Giant Ulcerative Basal Cell Carcinoma with Local Metastasis: A Case Report and Assessment of Surgical Techniques


Giant basal cell carcinoma (GBCC) is a rare skin cancer characterized by an aggressive biological behavior with extensive local invasion, frequent metastasis, and associated poor prognosis. Wide local excision with sentinel lymph node biopsy is often warranted for this condition, and reconstruction by local rotational flap is one of the best surgical techniques for repairing similar skin cancers with a relatively large skin defect.

A 59-year-old man who was a former construction worker with a significant smoking history presented with a single giant suspicious chronic ulcerating skin lesion measuring 9 x 7 cm that proved to be a basal cell carcinoma (BCC) on his left shoulder. The patient was negative for enlarged or palpable lymph nodes and underwent a wide local excision and primary repair with a local flap. Despite negative margins, his follow-up visits at six, nine, and 10 months revealed numerous suspicious lesions that further required multiple local wide excisions that showed new basal cell carcinoma and recurrence to the left axilla. Given the invasiveness of his skin cancer, he was referred to oncology and later treated by chemoradiation.

Patients with multiple risk factors are associated with a higher incidence of more invasive skin cancer due to possible cumulative effects.

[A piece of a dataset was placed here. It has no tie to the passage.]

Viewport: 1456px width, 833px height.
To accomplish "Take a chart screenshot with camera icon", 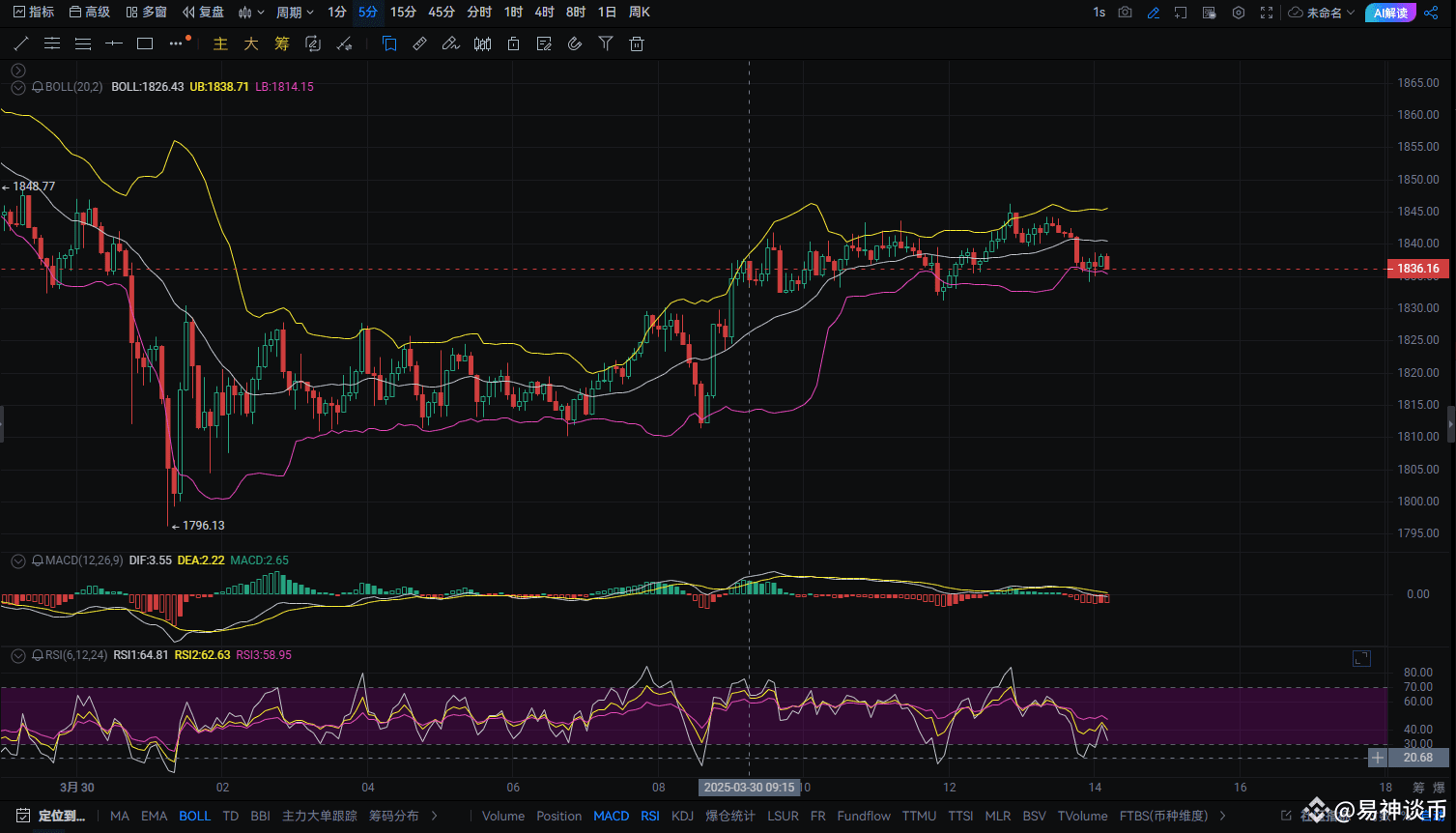I will pos(1126,13).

The therapeutic approach for GBCC should involve multidisciplinary teams, with wide local resection of the tumor with possible sentinel lymph node biopsy, local rotational flap for reconstruction of the wide defect, and adjuvant chemoradiotherapy if necessary.


Basal cell carcinoma (BCC) is one of the most common malignancies in the US, with an estimated 4.3 million cases diagnosed annually [1]. BCC is a slow-growing, less aggressive tumor that rarely metastasizes. A rare and invasive subtype is a giant BCC (GBCC) that has more aggressive biological behavior with a tendency for deep tissue invasion and infiltration to extra-dermal tissue, as well as distant metastasis. GBCC is defined as a tumor larger than 5 cm in diameter that most commonly presents in the Caucasian population, with a male-to-female ratio of 2:1 [2]. Commonly affected sites are the face, back, and upper extremities. Pathologically, GBCC is often nodular or an infiltrative subtype of BCC, which can metastasize to regional lymph nodes or distant organs [2]. Patients with GBCC are at an advanced stage of BCC, usually due to a lack of timely medical intervention owing to patients’ negligence.

Case Presentation

A 59-year-old white Floridian man, formerly a healthy construction worker with a smoking history of more than 30-pack-years, presented for an evaluation of a large (9 x 7 cm) chronic ulcerative lesion on his left shoulder (Figure 1). It had started as a small lesion and had progressively enlarged over several years. No lymph nodes were enlarged or palpable, and no other suspicious skin lesions were noted at the time of the initial evaluation. He underwent wide local excision and primary repair with a local flap that was complicated by flap rejection and necrosis. Local flap debridement was carried out, and negative pressure wound therapy was performed for six weeks with good outcomes. The final pathology demonstrated an infiltrating BCC of the morpheaform type with an extension to the subcutaneous tissue. However, all surgical margins were negative. At the six-month follow-up, another suspicious skin lesion on the left forearm proved to be BCC, and this was excised completely. At the nine-month follow-up, the patient presented with two new pink-colored superficial lesions on his right and left cheek, measuring 10 x 6 mm and 24 x 32 mm, respectively. Both of these were actinic keratoses and negative for BCC. At the 10-month follow-up from the initial excision, the patient presented with a new 3 x 4-cm left axillary mass. This lesion was removed with complete gross resection. The pathology result was conclusive for highly infiltrative BCC with positive margins (Figures 2 and 3). Given the invasiveness of his skin cancer, he was referred to oncology for targeted therapy.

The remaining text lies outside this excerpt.